7 Days in Hell (2015)

Director: Jake Szymanski
Writer: Murray Miller
Cast: Andy Samberg, Kit Harington, Mary Steenburgen, Karen Gillan, Lena Dunham, Will Forte, June Squibb, Michael Sheen, Fred Armisen, Howie Mandel, David Copperfield, John McEnroe, Serena Williams, Jon Hamm.

I simply did not get this tv movie. I love weird, bizarre, random humor if it has a purpose or is biting or smart, but if it seems to be done just for shits and giggles then it drives me crazy. 7 Days in Hell is the kind of movie that you can tell the cast and filmmakers had a great time making, but that is not a very joyful experience for those watching at home. It is both so so broad and yet extremely specific in its satirizing of the British tennis world that it had me questioning who the intended audience even was in the first place.

The mockumentary focuses on a tennis match between up and coming tennis star Charles Poole (Game of Thrones‘ Kit Harington) and faded superstar looking for redemption (Saturday Night Live‘s Andy Samberg) at the 2001 Wimbledon tournament. Due to several setbacks and bizarre events (weather, ties, orgies on the field) the game goes on for seven days, hence the title. The culmination is as tragic as it is random and ultimately unfunny.
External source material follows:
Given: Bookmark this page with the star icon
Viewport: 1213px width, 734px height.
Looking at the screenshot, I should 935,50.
While the show has an incredible collection of talented individuals, nobody really shines. Samberg is at his schticky worst, all grins and camera mugging. Harington proves that his laconic take on Jon Snow on the show that made him a star is not an acting choice, it’s just how he is. I am a huge Game of Thrones fan, and see why his character is important. I just don’t like the actor (blasphemous, I know). So many others pop up for no apparent reason. June Squibb as Queen Elizabeth II is a throwaway. Howie Mandel should never act again. Lena Dunham is unnecessary and unwelcome. Others disappear from screen before even making an impression. Some actual tennis players provide commentary to give this movie some credibility. David Copperfield is in it for… reasons???
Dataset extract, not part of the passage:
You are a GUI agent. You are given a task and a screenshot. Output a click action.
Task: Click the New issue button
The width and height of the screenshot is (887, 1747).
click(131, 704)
Whatever. It’s not even really worth reviewing in the first place. I made a promise to myself to review any and every piece of pop culture that I watch in an effort to think more critically about what I consume, as well as being more attentive to media in the first place. I was with friends and we had watched the Netflix Valentine’s Day Michael Bolton special (which was awesome, even after a repeat viewing) and we thought it would be in the same vein. Nope. Oh well. At least it was only 45 minutes long.